How do you even kill this Wendigo?
>>28105629
Aim for flex points
>>28105629
Nothing bullets cannot cure.
>>28105629
.300 Roy magnum to the dome piece
Light the bitch up. Hand flampatrone except no alternative.
Hit it from behind or the sides with AT. Pauldrons, antlers, and wolf pelt block peripheral vision. Also likely to knock out its feet, and I know from experience StTheo has some weird relationship between power armor and small feet.
>StTheo
Stand in front of it and laugh as that fucking retarded bullpup chauchat goes Farcry 2 and it blows its own head off.
>>28105879
>bullpup chauchat
I...I don't hate this.
>>28105629
Napalm.
If that fails I sprint at it screaming ALLAHU AKBAR and detonate my defensive suicide vest.

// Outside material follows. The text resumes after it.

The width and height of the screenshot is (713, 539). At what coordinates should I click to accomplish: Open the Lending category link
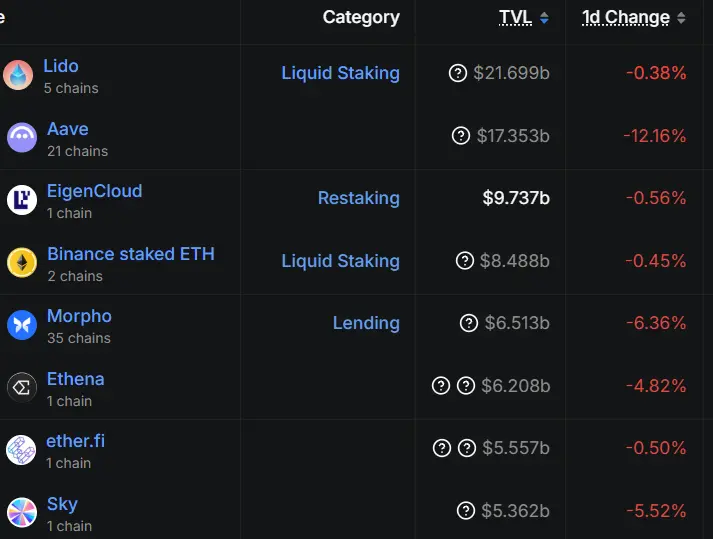tap(366, 323)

It's all mechanized. The microcircuitry would be easily effected by EMP or electrical discharge.
I favor guerrilla warfare, so my angle of attack would be based around luring it into traps or ambushes. No fatal charges or direct confrontation.
My options for weaponry to use against it would center on either its strength or weakness. It's heavily armored, but it does have electronics.
I might be able to diminish its advantages in mobility by attacking it with a high voltage device to harm its electronic components, but the killing blow would certainly be from a thermite charge.
In short, lure it into a pit, shock the hell out of it, drop thermite on it, call it a day.
>>28105879
>chauchat for the 21st century
Fuck yeah, sign me up.
>>28105629
Run it over with an Abrams.
nukes
from orbit or not, doesn't matter
>>28105629
Shaped charge.
Get him to step on one or shoot him with a rocket propelled one, or even poke him with one on a stick (not advised).
Shaped charge's have insane armor piercing abilities.
>>28106304
better idea, install multiple small copper-disc SFP charges on a metal slab and attach that scatterpack slab to the arm of your power armor, then activate your scatterpack with a point-blank shoulder tackle
>>28105629
>How do you even kill this Wendigo?
Booze and a match.
Pay Papa Legba a mickey of rum to block him, and then build a fire over the immobilized armor.
There's nothing scary about supernatural shit - even power-armored supernatural shit - if you know how to ask for the right help.